William English, a former senior central bank staffer now at Yale University, said he sees a "peak" loss of around $200 billion by 2025.
Meanwhile, Derek Tang of forecasting firm LH Meyer said the loss is likely to be between $150 billion and $200 billion by next year.
Mr. Antoni said that the true figure will in part depend on how much the Treasury has to borrow.
That's because the Fed is basically paying high interest rates (and racking up losses) to prevent roughly $5 trillion from getting into the banking system and fanning the flames of inflation.
"What is essentially happening with these losses, they are—not entirely but primarily—being driven by the fact that the Fed is paying interest to keep money sterilized so that it can't get into the banking system—somewhere around $5 trillion worth," he said, noting that the $5 trillion would end up getting multiplied by banks due to fractional reserve system, which basically lets banks create more money out of thin air.
The Fed's loss-making operations are helping keep a lid on the money supply—and so inflation.
"That's not to say it eliminates inflation, obviously, we've had a lot, but it minimizes the impact of inflation," Mr. Antoni said.
"The problem is that [the Fed] is paying that interest daily" and is having to pay whatever the market rate is every single day.
"There's a very good chance that we're going to continue to see these steep losses at the Fed for years, not just months," Mr. Antoni warned.
What Are The Implications?Taxpayers are already taking a hit.
The Fed's profits are normally sent to the Treasury in the form of remittances—and that source of government revenue has dried up.
The Fed's profitability "directly affects how much money the Treasury has to borrow, because remittances used to be a small but reliable form of revenue for the Treasury," Mr. Antoni said.
"And now, they've gone away," he said of the money that the loss-making Fed is now not supplying to the Treasury, at a cost to taxpayers, who are basically on the hook for more government borrowing to make up the shortfall.
The Fed uses an accounting procedure that books losses in a given year as a "deferred asset" that's equal to its cumulative losses.
When the Fed returns to profitability, it would retain profits to pay down the deferred asset and once the deferred asset has been reduced to zero, that's when the Fed would resume remitting its profits to the Treasury.
"The money that used to flow to the U.S. Treasury in remittances is now instead flowing to the U.S. commercial banking system and money market funds. The interest-bearing liabilities for the Federal Reserve are interest-bearing assets for U.S. banks, money market funds, and entities like that," she wrote.

§ **Entries supplied**:
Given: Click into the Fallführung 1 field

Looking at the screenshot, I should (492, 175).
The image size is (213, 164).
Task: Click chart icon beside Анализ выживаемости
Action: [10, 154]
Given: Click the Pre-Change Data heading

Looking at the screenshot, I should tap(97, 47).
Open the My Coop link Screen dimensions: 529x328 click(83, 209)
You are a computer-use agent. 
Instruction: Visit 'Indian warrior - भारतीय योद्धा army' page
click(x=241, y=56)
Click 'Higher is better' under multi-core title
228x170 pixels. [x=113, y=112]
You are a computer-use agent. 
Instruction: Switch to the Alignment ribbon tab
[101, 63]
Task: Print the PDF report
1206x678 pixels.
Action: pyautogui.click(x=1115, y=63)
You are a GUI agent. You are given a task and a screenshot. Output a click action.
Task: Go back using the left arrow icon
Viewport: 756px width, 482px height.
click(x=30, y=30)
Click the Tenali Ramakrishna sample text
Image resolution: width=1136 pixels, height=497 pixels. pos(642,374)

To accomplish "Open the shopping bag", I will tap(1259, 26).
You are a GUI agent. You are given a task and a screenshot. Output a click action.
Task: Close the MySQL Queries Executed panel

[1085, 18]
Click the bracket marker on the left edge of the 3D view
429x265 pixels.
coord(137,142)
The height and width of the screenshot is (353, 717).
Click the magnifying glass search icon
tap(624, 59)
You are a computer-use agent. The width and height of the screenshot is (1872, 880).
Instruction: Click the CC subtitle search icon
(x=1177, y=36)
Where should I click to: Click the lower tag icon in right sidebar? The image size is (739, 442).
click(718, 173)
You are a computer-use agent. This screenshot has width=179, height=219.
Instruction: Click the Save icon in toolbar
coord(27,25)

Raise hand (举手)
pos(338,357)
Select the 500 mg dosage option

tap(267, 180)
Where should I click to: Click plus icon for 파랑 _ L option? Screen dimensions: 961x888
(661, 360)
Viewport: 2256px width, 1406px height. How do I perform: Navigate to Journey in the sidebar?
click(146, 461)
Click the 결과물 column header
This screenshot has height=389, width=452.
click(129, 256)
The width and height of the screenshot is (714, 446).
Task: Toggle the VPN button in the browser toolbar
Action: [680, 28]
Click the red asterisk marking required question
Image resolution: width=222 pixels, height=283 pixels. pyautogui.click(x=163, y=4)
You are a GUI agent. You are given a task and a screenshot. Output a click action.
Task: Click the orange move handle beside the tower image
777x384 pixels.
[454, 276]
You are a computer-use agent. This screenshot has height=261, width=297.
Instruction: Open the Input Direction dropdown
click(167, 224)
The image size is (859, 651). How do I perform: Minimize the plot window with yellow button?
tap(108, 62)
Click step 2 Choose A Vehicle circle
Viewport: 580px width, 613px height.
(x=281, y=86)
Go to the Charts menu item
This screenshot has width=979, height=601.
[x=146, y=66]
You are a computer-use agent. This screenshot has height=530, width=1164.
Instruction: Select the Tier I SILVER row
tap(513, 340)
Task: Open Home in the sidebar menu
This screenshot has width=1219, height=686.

§ **Using the information**:
1 - Answer the following from the text on the Federal Reserve's losses:
(a) What peak loss does William English foresee, and by what year?
(b) Roughly how much money is the Fed paying interest to keep out of the banking system?
(c) How does the Fed's accounting procedure record losses in a given year?
2 - Write the next part of the text on the Federal Reserve's losses, beginning after its final sentence.
The records have no connection to the text on the Federal Reserve's losses.

§ **Exercise results**:
1 -
(a) A peak loss of around $200 billion by 2025.
(b) Roughly $5 trillion.
(c) As a "deferred asset" equal to its cumulative losses.

2 -
She also noted that central banks differ from commercial banks in that they can basically continue to make losses and keep operating with no immediate end in sight.
"Unlike a commercial bank, a central bank can just keep functioning with negative equity and indefinite losses," Ms. Alden wrote.
"Positive equity is just an imaginary line to preserve the idea of central bank independence, and can be maintained with accounting gimmicks. It’s like standing somewhere deep out in the wilderness right on some unguarded part of the border between Canada and the United States; the line might as well not even be there," she added.
However, she added that while the near-term implications of the Fed's losses aren't that big, it's a different story over the long-term. She expressed concern about a "fiscal spiral" taking place in the United States, describing it as a combination of high deficits, high debts, and high interest rates on those debts that combine to create higher inflation and expansion of the money supply.
"The Federal Reserve entering into negative tangible equity is just another piece of that process unfolding, since it contributes to larger federal deficits by taking away Treasury remittances," she wrote.
Inflation is a key part of the puzzle about what happens going forward, according to Mr. Antoni, as high prices force the Fed to keep interest rates high to cool demand—but add to its losses on high-interest liabilities.
The inflation beast "is not dead, not by any stretch of the imagination," Mr. Antoni said, cautioning against the view held by some that the inflationary dragon has basically been slain.